Açıklamada, Guterres’in taraflar arasında teknik müzakerelerin başlamasını ve bu sürece dair olumlu sonuçları dört gözle beklediği belirtildi. Bu durum, uluslararası arenada barışçıl bir çözüm arayışının ve diyalog sürecinin ne denli önemli olduğunu göstermektedir. Guterres, uluslararası iş birliğinin güçlendirilmesi ve bölgesel istikrarın sağlanması açısından bu gelişmeleri kritik bir adım olarak gördüğünü dile getirdi.
Bunun yanı sıra, açıklamada BM Genel Sekreteri’nin Türkiye Cumhurbaşkanı Recep Tayyip Erdoğan’a iki ülke liderini bir araya getirme konusundaki girişimleri ve anlaşmanın uygulanmasına sağladığı destek için teşekkürlerini ilettiği belirtildi. Bu, BM’nin bu tür diplomatik girişimlere verdiği önemi ve Türkiye’nin bölgedeki rolünün altını çizen önemli bir nokta olarak öne çıkmaktadır.
Ayrıca, BM’nin bu süreçle ilgili olarak tüm taraflara destek verme konusunda istekli olduğu vurgulandı. Bu durum, Birleşmiş Milletler’in barış, güvenlik ve iş birliği konularındaki kararlılığını bir kez daha ortaya koyuyor. Guterres, müzakerelerin başarı ile sonuçlanması için gerekli her türlü yardımı sağlayacaklarının altını çizerken, uluslararası toplumun bu tür girişimlere destek vermesi gerektiğini de ifade etti.

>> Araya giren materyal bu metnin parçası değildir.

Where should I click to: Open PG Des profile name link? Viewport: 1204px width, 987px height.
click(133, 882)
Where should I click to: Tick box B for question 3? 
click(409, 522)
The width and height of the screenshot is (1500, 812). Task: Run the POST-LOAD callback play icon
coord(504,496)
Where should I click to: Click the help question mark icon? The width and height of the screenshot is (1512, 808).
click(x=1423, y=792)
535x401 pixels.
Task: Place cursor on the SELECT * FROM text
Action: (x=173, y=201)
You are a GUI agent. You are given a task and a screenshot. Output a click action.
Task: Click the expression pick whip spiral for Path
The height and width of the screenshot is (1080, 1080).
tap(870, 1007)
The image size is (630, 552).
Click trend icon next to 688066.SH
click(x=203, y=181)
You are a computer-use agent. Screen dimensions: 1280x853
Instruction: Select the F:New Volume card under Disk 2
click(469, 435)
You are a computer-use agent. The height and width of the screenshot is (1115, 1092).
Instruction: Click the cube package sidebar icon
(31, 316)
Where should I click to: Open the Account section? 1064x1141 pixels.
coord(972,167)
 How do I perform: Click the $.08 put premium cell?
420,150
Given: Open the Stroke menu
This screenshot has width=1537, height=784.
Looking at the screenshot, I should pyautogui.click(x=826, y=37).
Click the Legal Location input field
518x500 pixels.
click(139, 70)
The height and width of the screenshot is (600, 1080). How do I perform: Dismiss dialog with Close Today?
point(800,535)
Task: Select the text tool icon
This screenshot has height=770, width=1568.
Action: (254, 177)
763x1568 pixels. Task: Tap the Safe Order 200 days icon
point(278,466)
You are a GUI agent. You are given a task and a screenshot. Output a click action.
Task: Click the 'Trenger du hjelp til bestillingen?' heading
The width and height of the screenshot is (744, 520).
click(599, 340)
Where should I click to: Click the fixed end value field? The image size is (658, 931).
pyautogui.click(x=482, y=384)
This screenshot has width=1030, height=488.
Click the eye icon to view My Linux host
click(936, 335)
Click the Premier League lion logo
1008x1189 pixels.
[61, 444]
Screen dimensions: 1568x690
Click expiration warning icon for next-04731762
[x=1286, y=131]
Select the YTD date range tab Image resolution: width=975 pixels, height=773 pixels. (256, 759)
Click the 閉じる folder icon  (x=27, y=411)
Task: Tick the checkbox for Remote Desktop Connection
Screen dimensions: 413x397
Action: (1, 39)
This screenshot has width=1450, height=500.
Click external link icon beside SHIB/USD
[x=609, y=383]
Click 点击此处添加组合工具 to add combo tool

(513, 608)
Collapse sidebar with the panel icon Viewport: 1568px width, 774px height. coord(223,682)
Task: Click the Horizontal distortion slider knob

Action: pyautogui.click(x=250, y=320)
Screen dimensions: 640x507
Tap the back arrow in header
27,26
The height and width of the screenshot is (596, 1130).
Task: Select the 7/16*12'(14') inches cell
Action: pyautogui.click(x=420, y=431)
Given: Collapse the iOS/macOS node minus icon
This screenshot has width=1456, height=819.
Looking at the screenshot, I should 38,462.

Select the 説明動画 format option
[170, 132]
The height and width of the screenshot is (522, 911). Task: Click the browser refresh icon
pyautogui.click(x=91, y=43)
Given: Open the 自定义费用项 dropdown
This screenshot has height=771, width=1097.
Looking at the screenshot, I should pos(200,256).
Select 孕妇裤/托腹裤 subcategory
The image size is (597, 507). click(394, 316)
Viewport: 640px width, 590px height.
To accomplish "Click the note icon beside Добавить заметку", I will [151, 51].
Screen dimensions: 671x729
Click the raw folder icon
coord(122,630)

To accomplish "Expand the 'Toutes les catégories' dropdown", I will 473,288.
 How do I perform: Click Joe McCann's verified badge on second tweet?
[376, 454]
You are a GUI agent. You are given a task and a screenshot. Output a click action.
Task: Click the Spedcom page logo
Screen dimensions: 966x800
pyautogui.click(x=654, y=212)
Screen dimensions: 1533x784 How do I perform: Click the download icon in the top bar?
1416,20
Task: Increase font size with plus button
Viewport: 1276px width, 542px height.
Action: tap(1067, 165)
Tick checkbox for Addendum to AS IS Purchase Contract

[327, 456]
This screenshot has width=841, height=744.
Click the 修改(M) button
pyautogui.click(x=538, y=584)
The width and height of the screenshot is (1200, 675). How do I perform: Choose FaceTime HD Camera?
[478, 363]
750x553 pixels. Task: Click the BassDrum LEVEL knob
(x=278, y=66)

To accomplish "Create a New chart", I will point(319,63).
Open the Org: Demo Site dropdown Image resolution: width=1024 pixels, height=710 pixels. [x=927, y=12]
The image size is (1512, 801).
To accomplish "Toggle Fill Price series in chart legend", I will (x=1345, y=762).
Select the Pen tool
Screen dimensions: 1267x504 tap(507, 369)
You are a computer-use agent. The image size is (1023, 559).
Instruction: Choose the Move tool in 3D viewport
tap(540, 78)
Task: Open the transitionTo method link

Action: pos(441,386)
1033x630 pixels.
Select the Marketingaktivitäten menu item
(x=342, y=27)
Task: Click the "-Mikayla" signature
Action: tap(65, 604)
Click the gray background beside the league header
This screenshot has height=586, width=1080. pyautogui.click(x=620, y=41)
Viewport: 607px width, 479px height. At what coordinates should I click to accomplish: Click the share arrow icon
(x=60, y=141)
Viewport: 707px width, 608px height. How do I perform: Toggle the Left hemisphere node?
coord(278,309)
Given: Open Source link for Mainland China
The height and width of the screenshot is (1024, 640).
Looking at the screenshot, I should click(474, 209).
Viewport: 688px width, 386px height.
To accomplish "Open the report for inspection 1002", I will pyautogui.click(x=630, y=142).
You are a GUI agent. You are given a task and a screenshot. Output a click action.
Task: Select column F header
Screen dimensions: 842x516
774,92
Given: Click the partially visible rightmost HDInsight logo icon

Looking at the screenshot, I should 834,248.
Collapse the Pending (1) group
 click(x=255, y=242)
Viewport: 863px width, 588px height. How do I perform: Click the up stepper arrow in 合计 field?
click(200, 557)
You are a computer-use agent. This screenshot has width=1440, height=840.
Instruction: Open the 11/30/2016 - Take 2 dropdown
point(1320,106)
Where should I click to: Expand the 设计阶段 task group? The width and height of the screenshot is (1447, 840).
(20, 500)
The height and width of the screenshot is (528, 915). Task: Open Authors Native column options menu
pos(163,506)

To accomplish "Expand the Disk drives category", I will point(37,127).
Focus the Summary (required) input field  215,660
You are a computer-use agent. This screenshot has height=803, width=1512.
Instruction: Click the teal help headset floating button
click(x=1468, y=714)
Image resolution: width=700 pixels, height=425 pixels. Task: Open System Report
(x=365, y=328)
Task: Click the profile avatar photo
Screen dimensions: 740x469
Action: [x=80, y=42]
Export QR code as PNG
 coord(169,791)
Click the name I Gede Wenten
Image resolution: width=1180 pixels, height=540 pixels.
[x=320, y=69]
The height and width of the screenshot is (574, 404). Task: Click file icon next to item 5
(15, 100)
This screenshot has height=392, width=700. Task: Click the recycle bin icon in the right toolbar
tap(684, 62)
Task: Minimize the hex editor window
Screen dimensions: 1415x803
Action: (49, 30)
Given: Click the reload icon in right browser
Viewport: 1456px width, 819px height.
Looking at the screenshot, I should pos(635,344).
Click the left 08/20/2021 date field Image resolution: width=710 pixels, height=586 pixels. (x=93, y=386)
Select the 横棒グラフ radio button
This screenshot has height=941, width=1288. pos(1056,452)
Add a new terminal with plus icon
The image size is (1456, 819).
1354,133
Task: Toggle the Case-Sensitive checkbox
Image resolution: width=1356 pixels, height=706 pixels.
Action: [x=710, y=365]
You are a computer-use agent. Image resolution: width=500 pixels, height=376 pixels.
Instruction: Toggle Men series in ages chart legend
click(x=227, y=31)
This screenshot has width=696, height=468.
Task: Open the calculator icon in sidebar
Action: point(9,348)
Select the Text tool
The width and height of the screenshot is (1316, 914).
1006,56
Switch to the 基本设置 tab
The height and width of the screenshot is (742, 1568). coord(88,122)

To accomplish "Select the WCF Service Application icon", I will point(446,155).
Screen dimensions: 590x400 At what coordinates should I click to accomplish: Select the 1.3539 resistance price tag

Netice itibarıyla, BM Genel Sekreteri’nin bu açıklamaları, Somali ve Etiyopya arasındaki ilişkilerin normalleşmesi ve karşılıklı sorunların çözülmesi adına önemli bir adım olarak değerlendirilmektedir. Guterres’in, taraflar arasında kalıcı bir barış sağlanabilmesi için gösterdiği destek, uluslararası diplomasi açısından da önemli bir kazanım olarak dikkat çekmektedir. Bu olumlu gelişmelerin, bölgedeki diğer ülkeler ve uluslararası toplumu da harekete geçirip geçirmeyeceği merakla beklenmektedir.